D Hart

Blame it on Constantine
D.G. Hart

First, let me admit a measure of delight in seeing Covenanters disagree with each other. But I’ll also concede that this does not disprove the mediatorial kingship of Christ. It only makes it fun to watch.

Second, I find Caleb’s intervention particularly helpful regarding the historical moment of both Augustine’s City of God and Luther’s two kingdoms. Protestantism did let a genie out of the bottle and my sense is that the Covenanters, Kuyperians, the religious right, and political theologians as different as Oliver O’Donovan and Stanley Hauerwas — pardon me for grouping all together; I recognize differences — are trying to put it back.

I want to highlight two things that Caleb wrote. The first concerns Augustine’s vision of society, “a decentralized system of small states organized around communal loved things held in common, a community of communities, just as a community is a gathering of families existing under the ’sacred canopy’ provided by the church.” This sounds appealing, but I wonder if this is what the church is supposed to do, as if Christ and the apostles died so that we could have healthy communities or a Christian civilization. That doesn’t mean that I think they wanted us to live in unhealthy communities or like barbarians. But one of the benefits of the Reformation, in my view, was to challenge the inherent utilitarian understanding of Christianity implicit in the sacred-canopy construction. God’s ways are not man’s. Earthly cities come and go and God’s designs remain. Yes, Protestantism yields a disenchanted universe. But it is also a universe shorn of utopia, one fundamentally at odds with immanentizing the eschaton.

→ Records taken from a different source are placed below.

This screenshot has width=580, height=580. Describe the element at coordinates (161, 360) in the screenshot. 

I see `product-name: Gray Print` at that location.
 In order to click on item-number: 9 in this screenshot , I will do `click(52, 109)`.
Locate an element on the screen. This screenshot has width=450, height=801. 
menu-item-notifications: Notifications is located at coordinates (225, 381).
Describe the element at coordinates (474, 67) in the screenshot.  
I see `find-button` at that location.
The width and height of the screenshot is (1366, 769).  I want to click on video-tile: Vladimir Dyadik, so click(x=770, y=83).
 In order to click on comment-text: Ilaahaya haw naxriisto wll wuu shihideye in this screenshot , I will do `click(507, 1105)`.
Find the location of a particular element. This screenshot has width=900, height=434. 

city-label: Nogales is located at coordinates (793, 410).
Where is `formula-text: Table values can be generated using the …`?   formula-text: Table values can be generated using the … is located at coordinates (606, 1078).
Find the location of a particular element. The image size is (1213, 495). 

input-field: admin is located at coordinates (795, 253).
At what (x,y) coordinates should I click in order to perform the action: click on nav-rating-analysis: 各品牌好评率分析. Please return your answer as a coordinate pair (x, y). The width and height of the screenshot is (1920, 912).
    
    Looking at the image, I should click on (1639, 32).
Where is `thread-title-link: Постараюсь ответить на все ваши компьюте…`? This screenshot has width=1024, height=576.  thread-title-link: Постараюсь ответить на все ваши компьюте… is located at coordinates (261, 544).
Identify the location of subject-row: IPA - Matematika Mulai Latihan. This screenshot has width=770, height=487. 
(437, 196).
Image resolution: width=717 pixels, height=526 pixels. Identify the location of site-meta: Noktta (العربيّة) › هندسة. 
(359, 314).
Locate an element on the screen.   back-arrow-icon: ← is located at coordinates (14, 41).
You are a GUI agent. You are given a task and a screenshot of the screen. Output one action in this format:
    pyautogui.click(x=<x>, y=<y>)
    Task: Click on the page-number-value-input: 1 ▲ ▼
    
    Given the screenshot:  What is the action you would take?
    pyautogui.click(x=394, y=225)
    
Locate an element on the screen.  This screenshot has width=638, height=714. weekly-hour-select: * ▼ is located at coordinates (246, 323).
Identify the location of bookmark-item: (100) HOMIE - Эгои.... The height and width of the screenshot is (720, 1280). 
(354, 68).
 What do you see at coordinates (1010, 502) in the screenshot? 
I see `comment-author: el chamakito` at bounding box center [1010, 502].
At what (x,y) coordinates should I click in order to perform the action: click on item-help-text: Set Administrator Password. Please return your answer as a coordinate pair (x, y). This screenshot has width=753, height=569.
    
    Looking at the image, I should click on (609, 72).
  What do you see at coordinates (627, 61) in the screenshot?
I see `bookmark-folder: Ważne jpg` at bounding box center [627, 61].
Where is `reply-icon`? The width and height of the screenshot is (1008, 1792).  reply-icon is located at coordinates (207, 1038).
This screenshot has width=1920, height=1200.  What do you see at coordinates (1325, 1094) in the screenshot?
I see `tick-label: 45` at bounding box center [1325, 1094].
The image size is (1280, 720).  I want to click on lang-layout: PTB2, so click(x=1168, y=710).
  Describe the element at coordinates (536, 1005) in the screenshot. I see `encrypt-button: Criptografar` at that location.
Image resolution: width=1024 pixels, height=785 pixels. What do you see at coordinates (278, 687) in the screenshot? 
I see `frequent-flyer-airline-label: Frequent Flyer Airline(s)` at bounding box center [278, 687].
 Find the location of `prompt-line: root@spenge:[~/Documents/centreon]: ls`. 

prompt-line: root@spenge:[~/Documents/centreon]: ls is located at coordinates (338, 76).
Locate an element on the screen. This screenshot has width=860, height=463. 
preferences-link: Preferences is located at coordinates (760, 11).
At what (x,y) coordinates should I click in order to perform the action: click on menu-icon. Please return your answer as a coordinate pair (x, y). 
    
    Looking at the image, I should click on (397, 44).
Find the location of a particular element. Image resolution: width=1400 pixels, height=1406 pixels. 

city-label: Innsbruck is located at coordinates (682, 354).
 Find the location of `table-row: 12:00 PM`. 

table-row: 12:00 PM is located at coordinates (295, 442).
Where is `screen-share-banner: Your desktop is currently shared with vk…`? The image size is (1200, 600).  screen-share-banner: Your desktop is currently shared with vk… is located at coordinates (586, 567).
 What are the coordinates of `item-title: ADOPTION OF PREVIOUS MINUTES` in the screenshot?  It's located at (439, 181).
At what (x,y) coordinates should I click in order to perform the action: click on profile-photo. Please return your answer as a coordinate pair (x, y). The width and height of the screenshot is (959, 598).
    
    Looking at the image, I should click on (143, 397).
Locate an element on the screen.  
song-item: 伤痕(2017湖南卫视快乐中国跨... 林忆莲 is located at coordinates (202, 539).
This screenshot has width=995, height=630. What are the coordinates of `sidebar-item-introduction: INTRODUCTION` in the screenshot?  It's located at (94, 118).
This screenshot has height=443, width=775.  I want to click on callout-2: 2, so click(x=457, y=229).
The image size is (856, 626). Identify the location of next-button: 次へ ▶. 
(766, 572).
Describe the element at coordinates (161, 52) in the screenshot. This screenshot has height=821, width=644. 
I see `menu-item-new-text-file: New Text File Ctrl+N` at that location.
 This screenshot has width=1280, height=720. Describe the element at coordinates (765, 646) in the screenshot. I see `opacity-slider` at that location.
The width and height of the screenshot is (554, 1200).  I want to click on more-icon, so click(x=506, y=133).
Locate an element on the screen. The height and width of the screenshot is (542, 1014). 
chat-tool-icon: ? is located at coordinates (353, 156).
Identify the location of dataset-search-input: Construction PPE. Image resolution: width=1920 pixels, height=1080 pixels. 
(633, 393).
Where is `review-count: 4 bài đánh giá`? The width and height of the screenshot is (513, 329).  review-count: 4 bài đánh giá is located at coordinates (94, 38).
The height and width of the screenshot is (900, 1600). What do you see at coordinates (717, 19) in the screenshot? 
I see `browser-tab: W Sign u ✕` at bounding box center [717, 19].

This relates directly to my second point, namely, the quotation of Tillich in Caleb’s post: “the Middle Ages were dominated by one problem, namely, to have a society which is guided by a present reality of a transcendent divine character. This was the problem of the Middle Ages:
‘to have the holy present.’” What if the point of Christianity is not to have the holy present? Or to put it more carefully, what if the point is to have a spiritual glimpse of it when we enter the holy of holies on the Lord’s day with all the assembled saints and angels? And then the rest of the week we are strangers and aliens, the sort of folk that Calvin had in mind back in my original post on kingship.

The more I reflect on the significance of the Reformation I do recognize how much it destroyed that sacred canopy. But I also tend to think that for the sake of the gospel this is a good thing. It restores to Christianity what is truly profound about redemption. It also leaves the task of community building in a state of turmoil with lots of contested claims and certainly plenty of attempts nonetheless to immanentize the eschaton.

If it’s not too crass, and this brings in Bill’s post (and I wish he’d refer to me by my first name even if he can’t spell it), it seems that the assertion of Christ’s kingship over the nations is an effort to restore the sacred canopy. I still wonder what that looks like. But I’m more concerned with what that will do to Christianity, that it may invite people to think that things go better with God, which is not exactly what our Lord promised.